[Stored entries]

[Start of Attachment]

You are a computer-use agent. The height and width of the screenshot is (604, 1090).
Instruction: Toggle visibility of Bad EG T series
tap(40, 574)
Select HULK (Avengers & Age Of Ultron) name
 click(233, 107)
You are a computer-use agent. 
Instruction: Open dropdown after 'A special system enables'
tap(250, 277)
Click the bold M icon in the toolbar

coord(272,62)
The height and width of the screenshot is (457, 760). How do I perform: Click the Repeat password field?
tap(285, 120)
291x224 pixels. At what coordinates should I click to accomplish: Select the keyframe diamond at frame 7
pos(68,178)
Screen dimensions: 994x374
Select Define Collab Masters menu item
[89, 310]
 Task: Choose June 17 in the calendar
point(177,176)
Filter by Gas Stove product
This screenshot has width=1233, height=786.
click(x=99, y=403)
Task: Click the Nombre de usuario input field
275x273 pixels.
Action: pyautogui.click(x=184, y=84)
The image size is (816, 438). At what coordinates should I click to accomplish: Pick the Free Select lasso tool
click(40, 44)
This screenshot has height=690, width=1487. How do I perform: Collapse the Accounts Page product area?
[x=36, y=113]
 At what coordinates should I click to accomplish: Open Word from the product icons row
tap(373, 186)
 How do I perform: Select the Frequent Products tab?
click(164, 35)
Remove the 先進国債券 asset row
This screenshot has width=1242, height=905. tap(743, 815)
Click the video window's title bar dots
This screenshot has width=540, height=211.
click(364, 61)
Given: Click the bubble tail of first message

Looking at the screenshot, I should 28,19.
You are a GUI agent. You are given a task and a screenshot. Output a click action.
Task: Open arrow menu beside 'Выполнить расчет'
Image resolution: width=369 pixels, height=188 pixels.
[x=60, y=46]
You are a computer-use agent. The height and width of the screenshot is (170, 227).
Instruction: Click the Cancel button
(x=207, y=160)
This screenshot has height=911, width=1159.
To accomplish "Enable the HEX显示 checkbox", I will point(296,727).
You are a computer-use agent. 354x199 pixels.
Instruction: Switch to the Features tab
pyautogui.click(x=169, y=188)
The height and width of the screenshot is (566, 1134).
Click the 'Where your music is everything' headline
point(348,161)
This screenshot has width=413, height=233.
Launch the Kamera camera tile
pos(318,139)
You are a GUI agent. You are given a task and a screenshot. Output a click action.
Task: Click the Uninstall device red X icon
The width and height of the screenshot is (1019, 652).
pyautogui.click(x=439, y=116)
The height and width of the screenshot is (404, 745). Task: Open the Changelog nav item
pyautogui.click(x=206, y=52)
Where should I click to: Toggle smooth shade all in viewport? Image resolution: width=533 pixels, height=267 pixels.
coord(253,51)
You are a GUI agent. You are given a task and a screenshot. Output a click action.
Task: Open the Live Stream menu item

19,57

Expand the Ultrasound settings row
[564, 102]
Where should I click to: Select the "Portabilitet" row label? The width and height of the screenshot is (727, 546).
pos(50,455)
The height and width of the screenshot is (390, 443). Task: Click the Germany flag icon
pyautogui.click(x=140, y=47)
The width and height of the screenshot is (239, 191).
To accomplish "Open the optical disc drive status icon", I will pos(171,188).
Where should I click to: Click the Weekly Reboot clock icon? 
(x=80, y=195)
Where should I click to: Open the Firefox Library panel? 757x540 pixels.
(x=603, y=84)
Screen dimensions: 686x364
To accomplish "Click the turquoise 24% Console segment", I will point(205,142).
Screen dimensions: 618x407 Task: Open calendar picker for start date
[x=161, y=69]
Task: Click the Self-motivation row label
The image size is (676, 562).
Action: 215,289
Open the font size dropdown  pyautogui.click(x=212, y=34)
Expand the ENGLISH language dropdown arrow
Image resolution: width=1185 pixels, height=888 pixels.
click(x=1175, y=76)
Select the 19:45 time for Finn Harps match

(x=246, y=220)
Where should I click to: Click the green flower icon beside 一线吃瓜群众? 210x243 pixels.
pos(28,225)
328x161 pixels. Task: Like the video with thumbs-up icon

[End of Attachment]

■ Problem description
Repeat the records above in full, word for word.

■ Answer to the exercise
You are a computer-use agent. The height and width of the screenshot is (604, 1090).
Instruction: Toggle visibility of Bad EG T series
tap(40, 574)
Select HULK (Avengers & Age Of Ultron) name
 click(233, 107)
You are a computer-use agent. 
Instruction: Open dropdown after 'A special system enables'
tap(250, 277)
Click the bold M icon in the toolbar

coord(272,62)
The height and width of the screenshot is (457, 760). How do I perform: Click the Repeat password field?
tap(285, 120)
291x224 pixels. At what coordinates should I click to accomplish: Select the keyframe diamond at frame 7
pos(68,178)
Screen dimensions: 994x374
Select Define Collab Masters menu item
[89, 310]
 Task: Choose June 17 in the calendar
point(177,176)
Filter by Gas Stove product
This screenshot has width=1233, height=786.
click(x=99, y=403)
Task: Click the Nombre de usuario input field
275x273 pixels.
Action: pyautogui.click(x=184, y=84)
The image size is (816, 438). At what coordinates should I click to accomplish: Pick the Free Select lasso tool
click(40, 44)
This screenshot has height=690, width=1487. How do I perform: Collapse the Accounts Page product area?
[x=36, y=113]
 At what coordinates should I click to accomplish: Open Word from the product icons row
tap(373, 186)
 How do I perform: Select the Frequent Products tab?
click(164, 35)
Remove the 先進国債券 asset row
This screenshot has width=1242, height=905. tap(743, 815)
Click the video window's title bar dots
This screenshot has width=540, height=211.
click(364, 61)
Given: Click the bubble tail of first message

Looking at the screenshot, I should 28,19.
You are a GUI agent. You are given a task and a screenshot. Output a click action.
Task: Open arrow menu beside 'Выполнить расчет'
Image resolution: width=369 pixels, height=188 pixels.
[x=60, y=46]
You are a computer-use agent. The height and width of the screenshot is (170, 227).
Instruction: Click the Cancel button
(x=207, y=160)
This screenshot has height=911, width=1159.
To accomplish "Enable the HEX显示 checkbox", I will point(296,727).
You are a computer-use agent. 354x199 pixels.
Instruction: Switch to the Features tab
pyautogui.click(x=169, y=188)
The height and width of the screenshot is (566, 1134).
Click the 'Where your music is everything' headline
point(348,161)
This screenshot has width=413, height=233.
Launch the Kamera camera tile
pos(318,139)
You are a GUI agent. You are given a task and a screenshot. Output a click action.
Task: Click the Uninstall device red X icon
The width and height of the screenshot is (1019, 652).
pyautogui.click(x=439, y=116)
The height and width of the screenshot is (404, 745). Task: Open the Changelog nav item
pyautogui.click(x=206, y=52)
Where should I click to: Toggle smooth shade all in viewport? Image resolution: width=533 pixels, height=267 pixels.
coord(253,51)
You are a GUI agent. You are given a task and a screenshot. Output a click action.
Task: Open the Live Stream menu item

19,57

Expand the Ultrasound settings row
[564, 102]
Where should I click to: Select the "Portabilitet" row label? The width and height of the screenshot is (727, 546).
pos(50,455)
The height and width of the screenshot is (390, 443). Task: Click the Germany flag icon
pyautogui.click(x=140, y=47)
The width and height of the screenshot is (239, 191).
To accomplish "Open the optical disc drive status icon", I will pos(171,188).
Where should I click to: Click the Weekly Reboot clock icon? 
(x=80, y=195)
Where should I click to: Open the Firefox Library panel? 757x540 pixels.
(x=603, y=84)
Screen dimensions: 686x364
To accomplish "Click the turquoise 24% Console segment", I will point(205,142).
Screen dimensions: 618x407 Task: Open calendar picker for start date
[x=161, y=69]
Task: Click the Self-motivation row label
The image size is (676, 562).
Action: 215,289
Open the font size dropdown  pyautogui.click(x=212, y=34)
Expand the ENGLISH language dropdown arrow
Image resolution: width=1185 pixels, height=888 pixels.
click(x=1175, y=76)
Select the 19:45 time for Finn Harps match

(x=246, y=220)
Where should I click to: Click the green flower icon beside 一线吃瓜群众? 210x243 pixels.
pos(28,225)
328x161 pixels. Task: Like the video with thumbs-up icon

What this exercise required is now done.